Aerial Grapple, and does falling provoke Opportunity Attacks


Rules Questions


Recently, I have been thinking about flying creatures with the grab ability, and I have some questions.

Scenario: A flying creature with 15 feet reach flies 20 feet above the ground and attacks a medium creature without flight with a natural weapon with the grab ability, both hitting and succeeding on the grapple check.

1; The Grapple rules say that the grappled would now be placed adjacent to the grappler, which would be in the air. Is this treated the same way as succeeding on a check to maintain a grapple and moving the creature into a hazardous environment, therefore immediately giving the grappled a check to break loose?

1a; Is carrying capacity relevant here?

1b; What is treated as "adjacent"? Directly underneath the grappler, at the same heght as the grappler, or any direction, including above the grappler?

Ok, so now the grappler and the grappled are in the air.

2; Is it possible to Pin or Tie Up a grappled creature in the air?

2a; If the grappled breaks free from the grapple, would falling provoke an Attack of Opportunity, possibly allowing the grappler to grapple again with the grab ability?

2b; if the grappled creature hit the ground and fell prone, and the grappler succeeded on another grapple attempt, would the grappled creature remain prone in the air?


1. I would say yes - you can't place him over a pit (depth is not specified, so you can't place him over a 500' deep pit nor over a 5' deep pit). Likewise, it seems pretty much exactly the same thing to haul him up into the air - he's over a really wide pit.

1a. Not to the grapple, but it should be relevant to determining the encumbrance of the flyer and determining its movement rate.

1b. In two dimensions, like most fights on a battlemap, adjacent means any square that shares a border or corner with any square that you occupy. In three dimensions, this definitely applies vertically (above and below) as well as horizontally. There is some argument that you need to choose a space between the grappler and the victim, but the RAW doesn't actually say that, so ANY adjacent space is allowed, even if that makes no sense (I think most GMs apply common sense here).

2. Yes. Nothing in the grapple rules says you must be on the ground.

2a. Leaving a threatened space provokes. It doesn't matter if you choose to make the move, or you are moved against your will, such as on a galloping horse, swept down a river, or falling. Note that some special abilities say that if you use them to force an opponent to move then his movement does not provoke - those are special cases but for everything else, the rule that leaving a threatened space provokes is the default.

2b. I don't think prone applies in the air: "Prone: The character is lying on the ground.". Most of the problem with being prone isn't that your body is horizontal instead of vertical, it's that the ground impedes what you want to do.

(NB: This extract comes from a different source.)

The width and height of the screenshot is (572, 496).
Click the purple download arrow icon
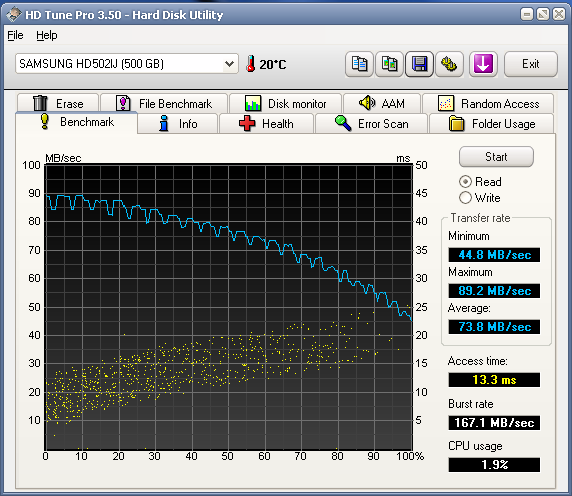[x=483, y=64]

In the air, the ground isn't much of an issue, except for that sickening crunch at the bottom of a fall...


1: No. you did not maintain a grapple and use a move action. Now, round 2, after you grabbed him, if you are still up in the air, yes, it would be hazardous and he would get the free escape check with a +4 bonus.
On successful grab he would be moved up to a square adjacent to you.

1b: I'd say nearest square that is adjacent. In this case a square below the flying grappler.

2) Yes.

2a) Falling is not a move action, so no it would not. Relevant rules here:
"Provoking an Attack of Opportunity: Two kinds of actions can provoke attacks of opportunity: moving out of a threatened square and performing certain actions within a threatened square."
Unless an ability specifically forces you to provoke (such as being tripped by someone with the greater trip feat) you cannot provoke without taking an action. You did not take a move action to start falling, and therefore you do not provoke.

2b) This is the murkiest of what you've asked. I agree that prone requires a surface to be prone upon. I don't think you can be prone while flying. (Evidenced by creatures with a fly speed being immune to trip.)

Scarab Sages

To expand on part 2a:

Let us say I am standing 5 ft away from a 10 ft tall building with a reach weapon. Any one standing at the edge of the building is currently out of my reach (using basic math he is roughly 12 ft away). If that same character would drop to the square next to me he would pass through the square I threaten vertically. Would I then get an attack of opportunity?